** Passage to read follows **

The first team’s data analysis marathon took place on last Saturday. Almost 60 participants turned up to take part in it (representing various levels of proficiency in the art of data analysis and different regions of Poland –most were from Warsaw but there were also people from Krakow, Poznan and Biala Podlaska). They came to grips with three problems under the supervision of 8 coordinators. The marathon took 11 hours so only the tough guys persevered until the end, although there were quite many of them (over a half).
We managed to find interesting solutions to each problem (presentation of the results took two hours even though they were being shortened). The results which made the biggest impression on me were the results of the teams working on cancer data from The Cancer Genome Atlas project. It is a very difficult problem and it had to be profoundly analyzed by both molecular biologists and data scientists. The available data was quite big (RNAseq data) and it requires a lot of preliminary processing (although a lot of work was done by the package RTCGA anyway). Data cleaning itself was amazingly time-consuming and loading data almost killed the WiFi. In the middle of the marathon it seemed that we barely managed to prepare the data for the analysis and the purpose of that analysis was still a little vague.

** End of Passage to read **

> [Exercise set]:
• a. In two sentences, summarize the account of the data analysis marathon above.
• b. For each statement, say whether the account of the data analysis marathon above agrees with it, answering yes or no and quoting the words that decide it: (i) Most participants came from Krakow. (ii) The marathon lasted 11 hours. (iii) Presenting the results took one hour.

** Data for review follows **

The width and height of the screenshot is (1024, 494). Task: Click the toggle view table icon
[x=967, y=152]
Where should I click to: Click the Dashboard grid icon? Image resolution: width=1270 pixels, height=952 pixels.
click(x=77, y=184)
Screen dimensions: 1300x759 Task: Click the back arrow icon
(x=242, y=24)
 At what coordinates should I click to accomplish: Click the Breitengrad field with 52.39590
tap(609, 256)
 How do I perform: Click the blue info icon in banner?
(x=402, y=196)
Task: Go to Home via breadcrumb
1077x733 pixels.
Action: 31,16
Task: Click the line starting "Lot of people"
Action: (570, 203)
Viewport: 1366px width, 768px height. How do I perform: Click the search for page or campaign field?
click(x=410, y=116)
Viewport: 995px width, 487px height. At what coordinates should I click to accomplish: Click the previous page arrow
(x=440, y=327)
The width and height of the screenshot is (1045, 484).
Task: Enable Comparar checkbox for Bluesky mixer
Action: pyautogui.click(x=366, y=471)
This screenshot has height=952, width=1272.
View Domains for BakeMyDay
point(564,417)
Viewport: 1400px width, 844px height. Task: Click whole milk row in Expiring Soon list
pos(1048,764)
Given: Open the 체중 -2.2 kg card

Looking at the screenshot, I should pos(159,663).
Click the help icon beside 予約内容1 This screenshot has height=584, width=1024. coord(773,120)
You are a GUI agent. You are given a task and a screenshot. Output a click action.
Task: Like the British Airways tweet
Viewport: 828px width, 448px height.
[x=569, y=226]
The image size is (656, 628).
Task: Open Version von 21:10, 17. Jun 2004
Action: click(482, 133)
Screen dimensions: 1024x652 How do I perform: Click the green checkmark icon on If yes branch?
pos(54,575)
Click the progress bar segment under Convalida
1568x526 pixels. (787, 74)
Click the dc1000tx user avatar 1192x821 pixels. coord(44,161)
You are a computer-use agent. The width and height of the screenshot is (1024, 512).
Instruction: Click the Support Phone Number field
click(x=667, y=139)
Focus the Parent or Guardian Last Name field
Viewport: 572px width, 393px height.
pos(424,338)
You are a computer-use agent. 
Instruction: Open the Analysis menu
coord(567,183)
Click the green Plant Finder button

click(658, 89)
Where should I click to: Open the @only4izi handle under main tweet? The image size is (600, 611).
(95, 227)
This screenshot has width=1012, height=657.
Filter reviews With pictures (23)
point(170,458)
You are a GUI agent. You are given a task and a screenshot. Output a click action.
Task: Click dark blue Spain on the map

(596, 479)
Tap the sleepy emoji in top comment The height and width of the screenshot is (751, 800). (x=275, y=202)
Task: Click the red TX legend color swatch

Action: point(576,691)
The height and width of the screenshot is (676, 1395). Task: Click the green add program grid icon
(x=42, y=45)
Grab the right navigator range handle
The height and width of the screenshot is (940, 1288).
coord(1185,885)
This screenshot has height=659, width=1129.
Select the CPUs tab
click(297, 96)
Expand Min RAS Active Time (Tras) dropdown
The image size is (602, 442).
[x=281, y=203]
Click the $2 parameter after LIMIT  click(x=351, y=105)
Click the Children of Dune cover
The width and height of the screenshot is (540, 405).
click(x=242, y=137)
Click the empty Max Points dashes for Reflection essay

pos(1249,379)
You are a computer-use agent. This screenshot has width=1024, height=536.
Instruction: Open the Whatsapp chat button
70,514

** End of Data for review **

> [Replies]:
• a. Almost 60 participants from various regions of Poland worked on three problems under 8 coordinators during an 11-hour data analysis marathon, and over half of them stayed until the end. Interesting solutions were found for each problem, and the most impressive results came from the teams working on cancer data from The Cancer Genome Atlas project, where the large RNAseq data required a lot of time-consuming preliminary processing.

• b.
(i) No: "most were from Warsaw"
(ii) Yes: "The marathon took 11 hours"
(iii) No: "presentation of the results took two hours"